Edgar Allen Poe House
Veiled in myth and melancholy, Poe's life and death has held a fascination for many in Baltimore, where he experienced his first success and where he died of "congestion of the brain" in 1849. He lived here with his cousin, Virginia, and his aunt, Maria, from 1832 to 1835. While living in Baltimore, he wrote one of his first horror stories, "Berenice," as well as "MS Found in a Bottle," which he submitted to the Baltimore Saturday Visitor, winning a $50 prize. He spent most of his time here at 203 Amity Street, which is open to the public for limited periods on the weekends.
Sightings of Poe over the years have been reported.
The house stands next to the Edgar Allen Poe Homes, the first public housing project in Baltimore, and stories abound about the spirit of "Mr. Eddie," who watches over the house and nearby neighborhood. Some have even reported seeing a woman's ghost in the house.
Poe was buried in Westminster Church Cemetery at Fayette and Green, a short walk from the Amity Street house. Fans and friends of Poe erected a proper monument in 1875 - the original stone was destroyed in a freak train accident - with money raised by Western Female High School schoolteacher Sarah Sigourney Rice and local school children (assisted by a generous donation from a local citizen).
You can visit the grave between dawn and dusk - Virginia and Mrs. Clemm are also buried there. Every year a mysterious person brings a bottle of cognac and a single red rose. On Halloween fans gather for an evening of readings, complete with tours of the catacombs under the church. Both the house and cemetery are located in the western side of downtown Baltimore, an area easily accessible by bus. (For information on the graveyard, call 410-706-2072).
Traditionally, visitors leave a few coins on the grave. You might want to take along a package of Tender Vittles to feed the number of cats that have taken it upon themselves to watch over the cemetery. Among them is a young black cat that sometimes suns himself on the grass.
At the Inner Harbor, you can feast your eyes on Harborplace, have a snack, cool off by the water, and indulge in a bit of ghosthunting. The USS Constellation, which saw service from 1854 through the Civil War and until World War II, has been restored and is open again to the public for tours. While you're walking around this magnificent ship, which helped to break up the slave trade and transported food to help famine victims in Ireland, keep a lookout for apparitions.
Back in 1955, a photograph, taken by a Naval lieutenant commander and published in Baltimore's local newspaper, The Sun, seems to show a figure standing on the deck - perhaps the spirit of a young Naval officer or seaman who lost his life in service to his country. Those who've followed the Constellation's history tell a story of a priest who went on the ship by himself and was guided around by an older man with a great knowledge of the ship. He later found out that no such person worked as a guide.

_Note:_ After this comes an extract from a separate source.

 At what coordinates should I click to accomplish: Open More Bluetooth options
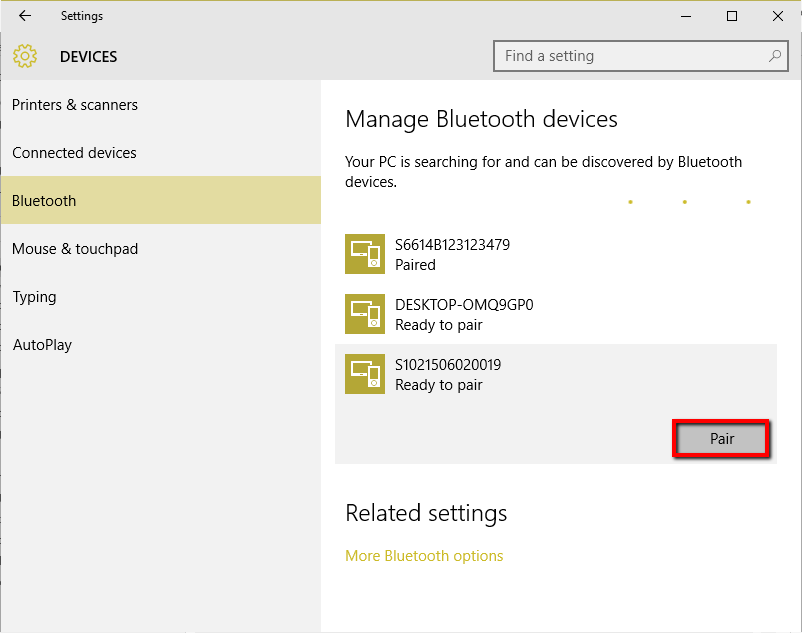424,555
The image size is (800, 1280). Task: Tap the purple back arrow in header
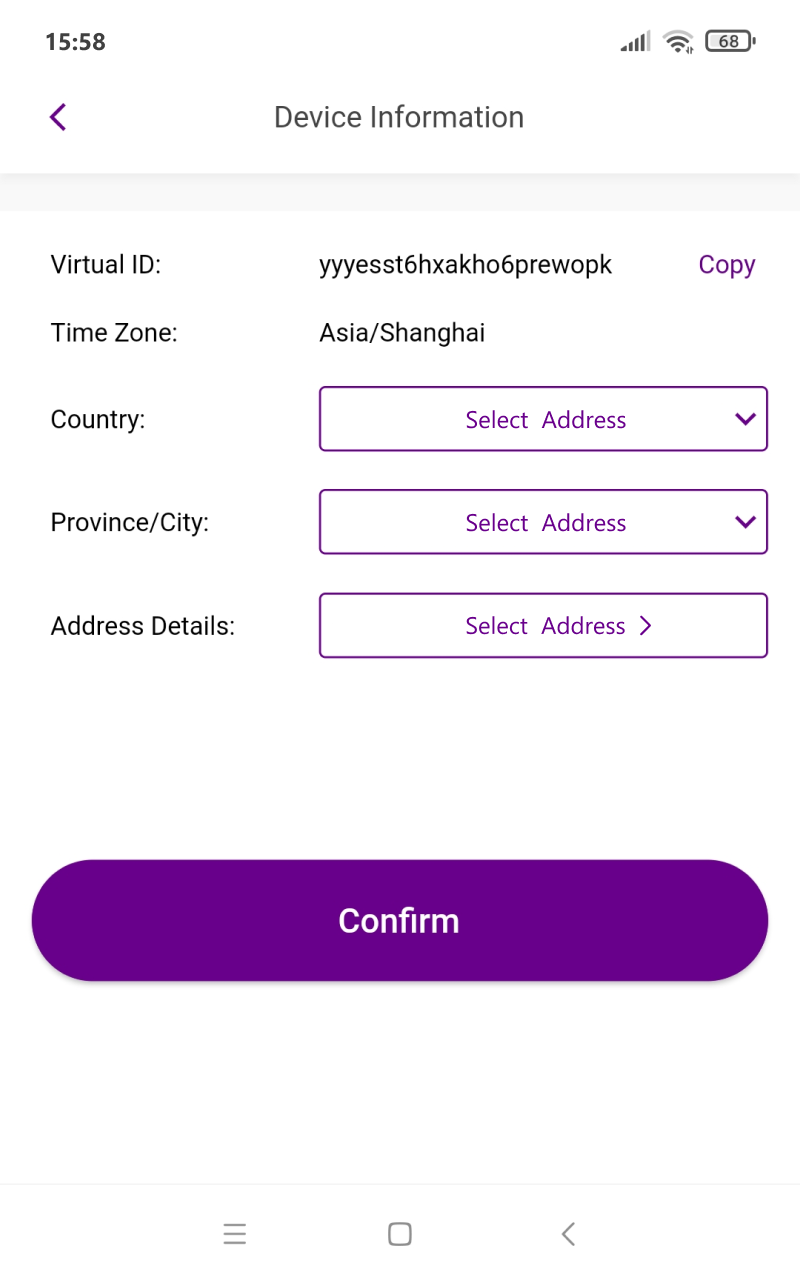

Other folks have reported hearing "strange noises" and seeing "strange shapes." Two great scholars of the supernatural, Hans Holzer, ghosthunter, and Sybil Leek, self-proclaimed witch, both visited the ship to commune with the spirits. You can do the same or just enjoy walking the deck of this ship, which has survived pitch battles and the ravages of time. Bring your camera and see if you can catch a glimpse of the spirits on film.
Perhaps no landmark is more precious to Baltimore than Fort McHenry, where a battle that marked a turning point not only in Maryland's history, but in America's history, took place. At Fort McHenry the ill-equipped, overmatched American forces held out against the British Army and Navy and saved the new young nation in the War of 1812.

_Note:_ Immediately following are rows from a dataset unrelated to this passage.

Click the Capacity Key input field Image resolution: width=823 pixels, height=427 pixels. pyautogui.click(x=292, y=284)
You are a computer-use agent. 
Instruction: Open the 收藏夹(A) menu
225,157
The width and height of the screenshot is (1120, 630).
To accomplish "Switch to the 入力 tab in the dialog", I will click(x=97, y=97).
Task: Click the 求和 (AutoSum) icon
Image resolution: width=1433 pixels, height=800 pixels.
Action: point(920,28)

Everyone knows the story of the young lawyer, Francis Scott Key, who, while detained aboard a treaty ship in the harbor, saw that the flag still flew over the embattled fort and wrote the song that would later become our national anthem, "The Star-Spangled Banner."
Not many know about young Lieutenant Levi Claggett, one of the casualties of the battle - killed, with several of his men, during the shelling of his gun emplacement. He could be one of the spirits haunting the old fort.

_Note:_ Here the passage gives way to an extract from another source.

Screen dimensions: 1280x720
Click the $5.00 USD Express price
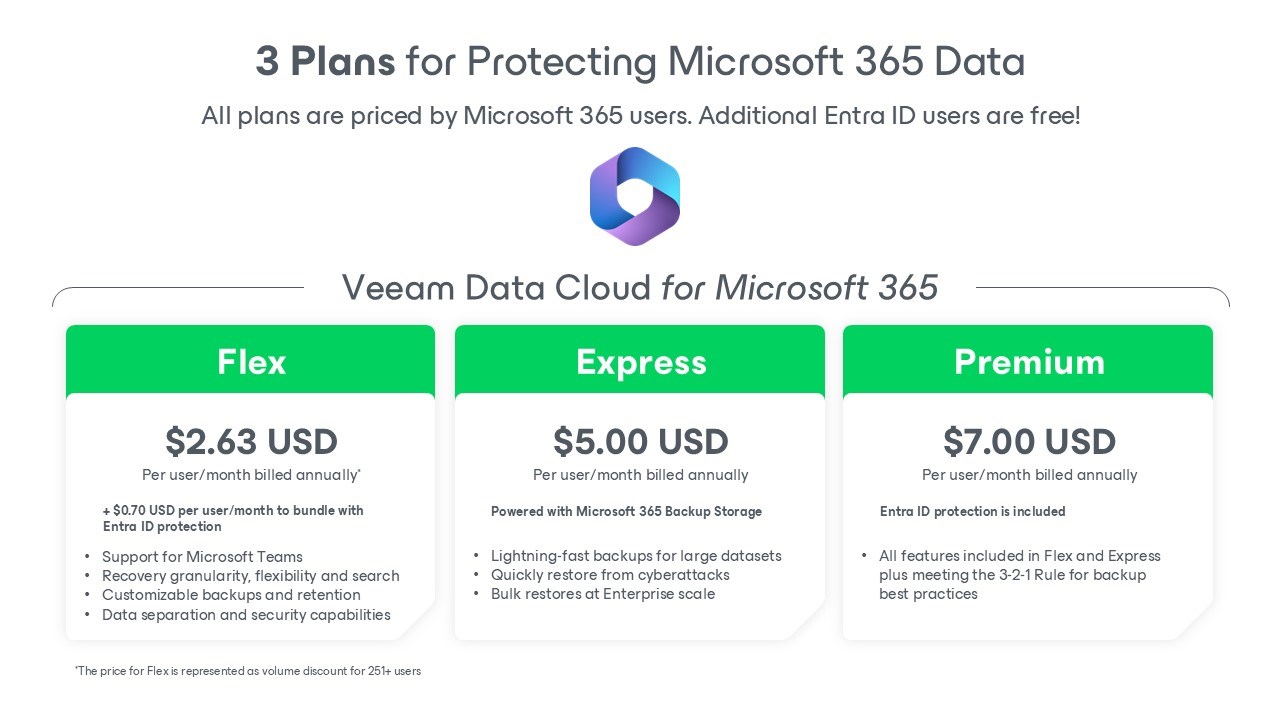(x=640, y=441)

During the Civil War many people were detained in the dungeons, which are open today for viewing. One is reported to have killed himself while there. He may be another unquiet spirit.
Rangers at the Fort report hearing footsteps, windows being opened and closed, doors slamming. They've allegedly seen lights turned back on after they've turned them off. No one speaks officially about the haunting, but many people believe that spirits reside there. Even if all the reports can be explained away logically, they still give one pause. Fort McHenry can be wonderfully eerie, especially when you look into the cells or the quarters and see the places where people resided for long periods.
The Greenmount Cemetery has its share of strange phenomena, both confirmed and unconfirmed. For instance, Allen Dulles, who headed the Central Intelligence Agency, is buried there.
In addition, Jacques Kelly, a local historian and writer, is rumored to have once been locked in at the Greenmount Cemetery.
Ghosts are also rumored to walk the streets of Fells Point. One is either Edward or William Fell, namesakes and founders of the area. One of the brothers has been spotted, according to neighborhood legend, roaming Shakespeare Street after last call.